PortalMadura.com-Petani tembakau di Kabupaten Sampang, Madura, dilanda krisis akibat anjloknya harga jual tembakau hingga lebih dari 50 persen. Penurunan drastis ini dipicu oleh kondisi cuaca ekstrem berupa kemarau basah yang mengganggu proses pengeringan hasil panen.
Kemarau basah, yaitu kondisi musim kemarau yang diselingi hujan ringan dan udara lembap, membuat petani kesulitan menjemur tembakau. Akibatnya, kualitas daun tembakau menurun dan harganya pun anjlok di pasaran.
Asnawi, petani dari Desa Tobai Tengah, Kecamatan Sokobanah, mengungkapkan kekecewaannya. Ia menyebut, tahun lalu harga tembakau masih stabil di kisaran Rp75.000 hingga Rp80.000 per kilogram. Namun pada musim panen 2025, harga jual hanya mencapai Rp35.000 per kilogram.
“Tahun ini harganya rusak, tidak seperti tahun lalu. Kami hanya bisa jual Rp35.000 perkilonya,” ujarnya, Selasa (19/8/2025).

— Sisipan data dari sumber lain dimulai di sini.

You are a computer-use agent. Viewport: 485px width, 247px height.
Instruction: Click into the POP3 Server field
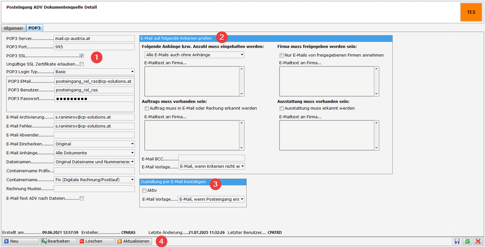click(94, 38)
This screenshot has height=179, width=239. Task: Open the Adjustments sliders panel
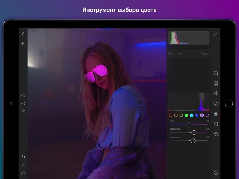coord(216,93)
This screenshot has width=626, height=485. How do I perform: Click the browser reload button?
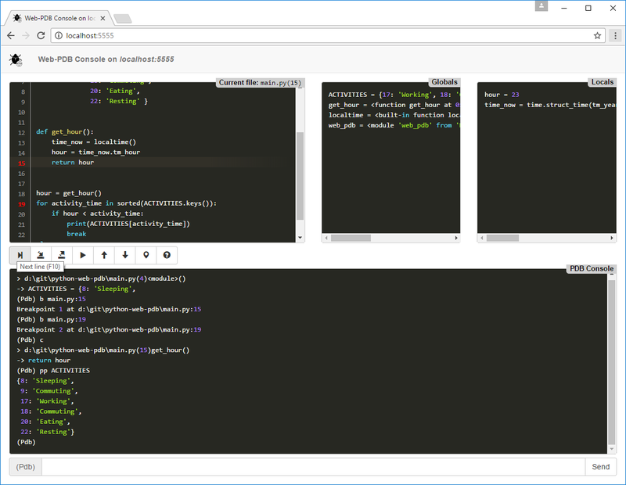[41, 36]
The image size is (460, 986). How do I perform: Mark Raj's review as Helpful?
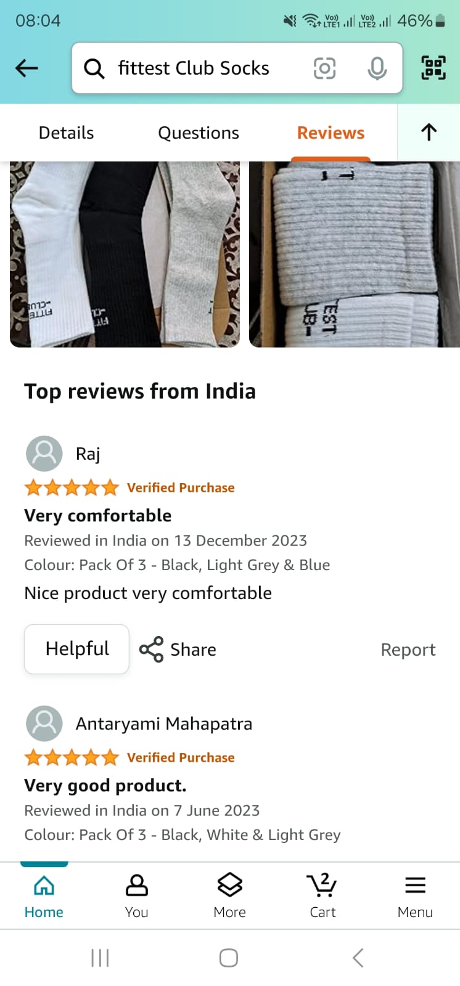[x=76, y=649]

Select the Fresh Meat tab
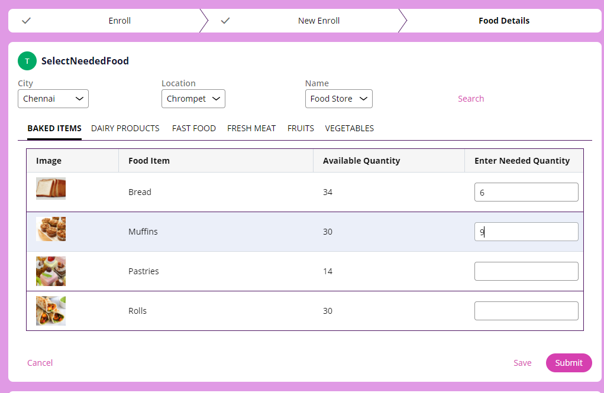251,128
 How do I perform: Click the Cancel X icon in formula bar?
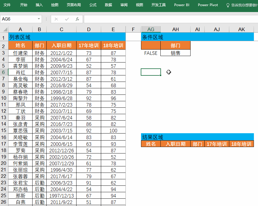tap(56, 19)
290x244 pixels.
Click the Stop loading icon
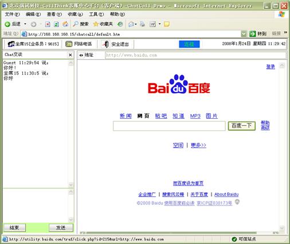[x=48, y=24]
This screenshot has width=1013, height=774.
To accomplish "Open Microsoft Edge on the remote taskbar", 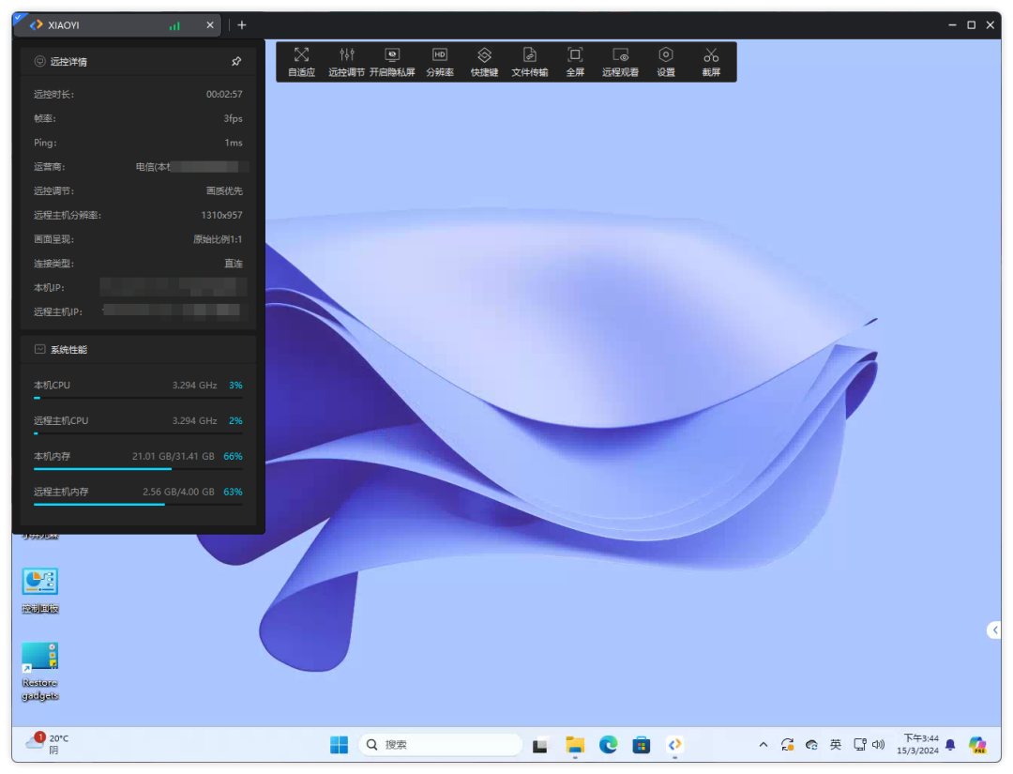I will click(609, 745).
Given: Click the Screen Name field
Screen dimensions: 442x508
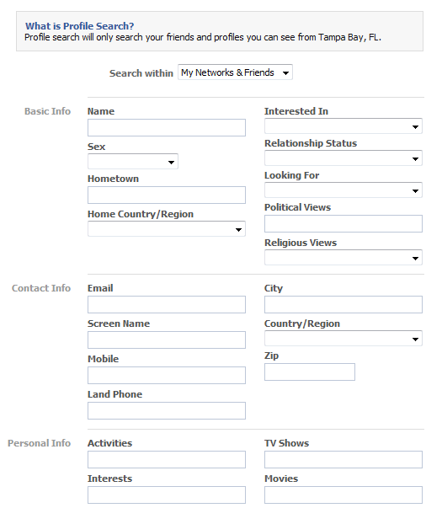Looking at the screenshot, I should [167, 340].
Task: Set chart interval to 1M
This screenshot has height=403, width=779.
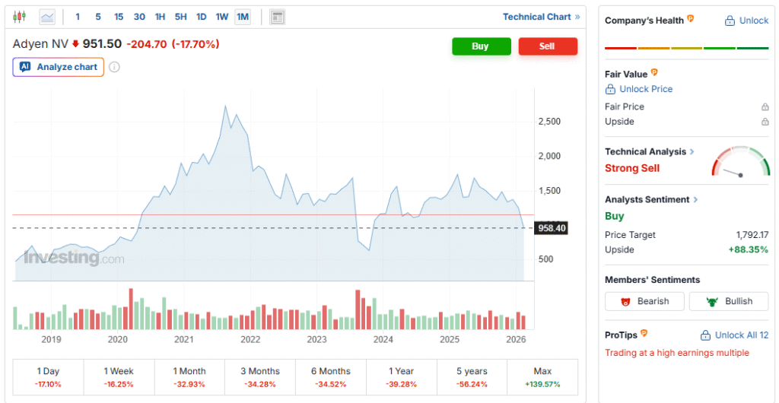Action: tap(242, 17)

Dampaknya sangat dirasakan secara ekonomi. Asnawi dan petani lain harus menerima kerugian besar karena hasil panen yang seharusnya menjadi sumber penghidupan utama justru tidak laku di harga wajar.
Hal serupa dialami Abd Kholik, petani asal Desa Rabasan, Kecamatan Camplong. Dari lahan seluas 8.000 batang tembakau, ia hanya meraup pendapatan sekitar Rp3,5 juta tahun ini. Padahal, tahun lalu ia bisa membawa pulang hingga Rp18 juta.
“Tahun ini rusak semua, jadi saya jual langsung di lahan, tanpa sempat panen dan keringkan,” katanya.
Kepala Pelaksana BPBD Kabupaten Sampang, Chandra Ramadhani, membenarkan kondisi cuaca yang tidak mendukung. Ia menjelaskan bahwa wilayah Sampang masih berada dalam fase kemarau basah, yang diperkirakan berlangsung hingga September 2025.
“Saat ini masih kemarau basah. Dampaknya sangat dirasakan petani tembakau dan petani garam, karena mereka tidak bisa menjemur hasil panen secara maksimal,” ujarnya.
Pemerintah daerah diminta segera memberikan bantuan teknis dan mitigasi cuaca, seperti penyediaan alat pengering atau bantuan pasca-panen, agar petani tidak terus menerus mengalami kerugian.
Sementara itu, para petani berharap ada intervensi dari pihak pembeli atau pemerintah untuk menstabilkan harga dan menampung hasil panen meski dalam kondisi kualitas rendah.